BEGIN Working data
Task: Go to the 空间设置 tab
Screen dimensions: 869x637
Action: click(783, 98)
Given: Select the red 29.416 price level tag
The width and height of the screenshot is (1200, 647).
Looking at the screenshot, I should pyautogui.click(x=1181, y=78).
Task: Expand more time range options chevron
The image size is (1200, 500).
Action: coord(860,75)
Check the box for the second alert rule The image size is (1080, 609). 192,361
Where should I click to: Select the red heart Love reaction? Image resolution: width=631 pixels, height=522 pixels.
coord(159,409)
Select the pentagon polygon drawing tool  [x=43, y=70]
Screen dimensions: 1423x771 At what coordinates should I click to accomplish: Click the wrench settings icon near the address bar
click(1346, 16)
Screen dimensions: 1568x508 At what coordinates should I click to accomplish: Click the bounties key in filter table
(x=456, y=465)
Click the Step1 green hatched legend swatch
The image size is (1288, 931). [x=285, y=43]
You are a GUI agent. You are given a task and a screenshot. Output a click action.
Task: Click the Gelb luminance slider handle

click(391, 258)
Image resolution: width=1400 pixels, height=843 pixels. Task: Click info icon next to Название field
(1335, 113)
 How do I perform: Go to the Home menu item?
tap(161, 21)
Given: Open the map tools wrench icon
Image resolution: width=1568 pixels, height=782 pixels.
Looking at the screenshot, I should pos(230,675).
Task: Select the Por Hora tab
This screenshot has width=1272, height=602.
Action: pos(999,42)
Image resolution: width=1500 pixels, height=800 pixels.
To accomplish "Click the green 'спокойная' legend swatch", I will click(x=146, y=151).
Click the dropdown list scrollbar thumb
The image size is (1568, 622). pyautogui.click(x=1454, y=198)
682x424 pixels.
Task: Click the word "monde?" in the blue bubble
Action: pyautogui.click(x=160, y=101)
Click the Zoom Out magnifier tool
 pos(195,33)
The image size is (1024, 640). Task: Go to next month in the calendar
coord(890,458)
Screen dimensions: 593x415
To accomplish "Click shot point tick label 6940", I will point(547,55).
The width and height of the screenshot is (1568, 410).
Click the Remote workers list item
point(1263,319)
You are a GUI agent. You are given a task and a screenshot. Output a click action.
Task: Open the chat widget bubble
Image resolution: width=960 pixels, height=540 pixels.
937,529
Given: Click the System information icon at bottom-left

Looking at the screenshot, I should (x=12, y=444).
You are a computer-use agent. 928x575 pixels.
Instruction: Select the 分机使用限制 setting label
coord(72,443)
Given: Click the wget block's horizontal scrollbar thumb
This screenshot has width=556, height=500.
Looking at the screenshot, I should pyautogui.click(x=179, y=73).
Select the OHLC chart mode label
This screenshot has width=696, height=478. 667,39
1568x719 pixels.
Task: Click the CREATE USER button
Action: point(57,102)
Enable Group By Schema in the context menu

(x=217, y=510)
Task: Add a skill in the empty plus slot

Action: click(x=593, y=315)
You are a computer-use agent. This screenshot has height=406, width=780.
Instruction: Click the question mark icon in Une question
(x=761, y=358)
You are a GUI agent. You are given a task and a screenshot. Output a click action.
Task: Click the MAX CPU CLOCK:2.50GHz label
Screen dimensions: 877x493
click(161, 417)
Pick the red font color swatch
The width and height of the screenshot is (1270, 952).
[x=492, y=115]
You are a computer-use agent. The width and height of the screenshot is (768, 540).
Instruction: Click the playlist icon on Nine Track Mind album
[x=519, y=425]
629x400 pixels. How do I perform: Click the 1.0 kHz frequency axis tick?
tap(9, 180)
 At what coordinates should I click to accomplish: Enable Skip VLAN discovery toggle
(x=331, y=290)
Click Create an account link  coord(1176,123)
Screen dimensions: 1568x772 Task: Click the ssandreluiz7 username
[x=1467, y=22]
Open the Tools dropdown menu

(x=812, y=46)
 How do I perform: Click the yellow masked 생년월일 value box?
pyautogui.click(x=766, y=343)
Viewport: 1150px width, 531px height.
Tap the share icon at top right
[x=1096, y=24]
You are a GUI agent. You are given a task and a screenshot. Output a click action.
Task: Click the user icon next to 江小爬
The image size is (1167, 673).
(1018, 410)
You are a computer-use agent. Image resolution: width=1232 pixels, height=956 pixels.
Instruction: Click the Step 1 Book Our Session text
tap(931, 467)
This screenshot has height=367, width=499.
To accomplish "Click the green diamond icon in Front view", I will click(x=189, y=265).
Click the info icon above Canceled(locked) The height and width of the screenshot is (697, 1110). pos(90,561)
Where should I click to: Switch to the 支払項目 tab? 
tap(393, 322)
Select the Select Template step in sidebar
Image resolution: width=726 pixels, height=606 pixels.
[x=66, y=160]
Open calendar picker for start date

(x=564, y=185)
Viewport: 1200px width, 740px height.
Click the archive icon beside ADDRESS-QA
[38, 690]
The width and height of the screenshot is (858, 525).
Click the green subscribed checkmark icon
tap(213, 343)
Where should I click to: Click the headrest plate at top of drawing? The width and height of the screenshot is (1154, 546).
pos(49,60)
END Working data
Try it →
Lines from the one holding "Click the green subscribed checkmark icon" to the last line of the records: return these exactly, and only these.

Solution to this task →
Click the green subscribed checkmark icon
tap(213, 343)
Where should I click to: Click the headrest plate at top of drawing? The width and height of the screenshot is (1154, 546).
pos(49,60)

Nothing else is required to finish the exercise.